__THE EXERCISE__
Lay out every line of the items below as a Markdown table with the columns "Row" and "Line," numbering the rows and skipping blank lines.

#### INPUT ROWS ####

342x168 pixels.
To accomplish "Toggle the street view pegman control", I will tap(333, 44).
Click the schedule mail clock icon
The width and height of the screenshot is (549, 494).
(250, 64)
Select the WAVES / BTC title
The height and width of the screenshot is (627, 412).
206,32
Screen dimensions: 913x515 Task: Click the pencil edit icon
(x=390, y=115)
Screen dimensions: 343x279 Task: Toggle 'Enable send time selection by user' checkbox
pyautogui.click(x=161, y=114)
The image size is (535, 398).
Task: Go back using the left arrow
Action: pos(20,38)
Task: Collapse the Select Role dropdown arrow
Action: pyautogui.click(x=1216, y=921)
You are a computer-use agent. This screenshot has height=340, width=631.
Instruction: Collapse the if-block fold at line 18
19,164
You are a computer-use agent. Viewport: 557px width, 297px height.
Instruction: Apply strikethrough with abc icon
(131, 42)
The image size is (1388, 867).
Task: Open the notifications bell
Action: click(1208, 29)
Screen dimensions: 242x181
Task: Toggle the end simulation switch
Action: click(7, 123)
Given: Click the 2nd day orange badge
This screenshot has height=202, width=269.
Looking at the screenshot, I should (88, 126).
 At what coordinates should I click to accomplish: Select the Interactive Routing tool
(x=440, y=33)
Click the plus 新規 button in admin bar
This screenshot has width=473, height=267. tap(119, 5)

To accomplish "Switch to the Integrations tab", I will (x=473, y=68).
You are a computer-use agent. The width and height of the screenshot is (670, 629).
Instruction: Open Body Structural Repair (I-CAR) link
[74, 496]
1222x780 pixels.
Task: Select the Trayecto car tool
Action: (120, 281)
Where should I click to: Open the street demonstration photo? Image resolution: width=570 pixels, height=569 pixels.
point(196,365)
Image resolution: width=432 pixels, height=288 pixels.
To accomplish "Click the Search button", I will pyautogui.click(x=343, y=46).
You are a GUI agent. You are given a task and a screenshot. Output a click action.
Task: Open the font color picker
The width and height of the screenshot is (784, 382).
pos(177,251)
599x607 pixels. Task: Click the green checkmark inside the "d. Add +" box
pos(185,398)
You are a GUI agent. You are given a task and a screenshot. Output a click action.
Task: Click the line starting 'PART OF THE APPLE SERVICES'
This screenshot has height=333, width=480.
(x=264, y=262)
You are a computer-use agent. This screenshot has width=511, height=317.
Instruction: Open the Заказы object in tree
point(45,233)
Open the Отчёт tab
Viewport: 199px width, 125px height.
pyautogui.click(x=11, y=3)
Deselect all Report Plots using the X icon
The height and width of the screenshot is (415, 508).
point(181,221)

####

__ANSWER TO THIS PROBLEM__
| Row | Line |
|---|---|
| 1 | 342x168 pixels. |
| 2 | To accomplish "Toggle the street view pegman control", I will tap(333, 44). |
| 3 | Click the schedule mail clock icon |
| 4 | The width and height of the screenshot is (549, 494). |
| 5 | (250, 64) |
| 6 | Select the WAVES / BTC title |
| 7 | The height and width of the screenshot is (627, 412). |
| 8 | 206,32 |
| 9 | Screen dimensions: 913x515 Task: Click the pencil edit icon |
| 10 | (x=390, y=115) |
| 11 | Screen dimensions: 343x279 Task: Toggle 'Enable send time selection by user' checkbox |
| 12 | pyautogui.click(x=161, y=114) |
| 13 | The image size is (535, 398). |
| 14 | Task: Go back using the left arrow |
| 15 | Action: pos(20,38) |
| 16 | Task: Collapse the Select Role dropdown arrow |
| 17 | Action: pyautogui.click(x=1216, y=921) |
| 18 | You are a computer-use agent. This screenshot has height=340, width=631. |
| 19 | Instruction: Collapse the if-block fold at line 18 |
| 20 | 19,164 |
| 21 | You are a computer-use agent. Viewport: 557px width, 297px height. |
| 22 | Instruction: Apply strikethrough with abc icon |
| 23 | (131, 42) |
| 24 | The image size is (1388, 867). |
| 25 | Task: Open the notifications bell |
| 26 | Action: click(1208, 29) |
| 27 | Screen dimensions: 242x181 |
| 28 | Task: Toggle the end simulation switch |
| 29 | Action: click(7, 123) |
| 30 | Given: Click the 2nd day orange badge |
| 31 | This screenshot has height=202, width=269. |
| 32 | Looking at the screenshot, I should (88, 126). |
| 33 |  At what coordinates should I click to accomplish: Select the Interactive Routing tool |
| 34 | (x=440, y=33) |
| 35 | Click the plus 新規 button in admin bar |
| 36 | This screenshot has width=473, height=267. tap(119, 5) |
| 37 | To accomplish "Switch to the Integrations tab", I will (x=473, y=68). |
| 38 | You are a computer-use agent. The width and height of the screenshot is (670, 629). |
| 39 | Instruction: Open Body Structural Repair (I-CAR) link |
| 40 | [74, 496] |
| 41 | 1222x780 pixels. |
| 42 | Task: Select the Trayecto car tool |
| 43 | Action: (120, 281) |
| 44 | Where should I click to: Open the street demonstration photo? Image resolution: width=570 pixels, height=569 pixels. |
| 45 | point(196,365) |
| 46 | Image resolution: width=432 pixels, height=288 pixels. |
| 47 | To accomplish "Click the Search button", I will pyautogui.click(x=343, y=46). |
| 48 | You are a GUI agent. You are given a task and a screenshot. Output a click action. |
| 49 | Task: Open the font color picker |
| 50 | The width and height of the screenshot is (784, 382). |
| 51 | pos(177,251) |
| 52 | 599x607 pixels. Task: Click the green checkmark inside the "d. Add +" box |
| 53 | pos(185,398) |
| 54 | You are a GUI agent. You are given a task and a screenshot. Output a click action. |
| 55 | Task: Click the line starting 'PART OF THE APPLE SERVICES' |
| 56 | This screenshot has height=333, width=480. |
| 57 | (x=264, y=262) |
| 58 | You are a computer-use agent. This screenshot has width=511, height=317. |
| 59 | Instruction: Open the Заказы object in tree |
| 60 | point(45,233) |
| 61 | Open the Отчёт tab |
| 62 | Viewport: 199px width, 125px height. |
| 63 | pyautogui.click(x=11, y=3) |
| 64 | Deselect all Report Plots using the X icon |
| 65 | The height and width of the screenshot is (415, 508). |
| 66 | point(181,221) |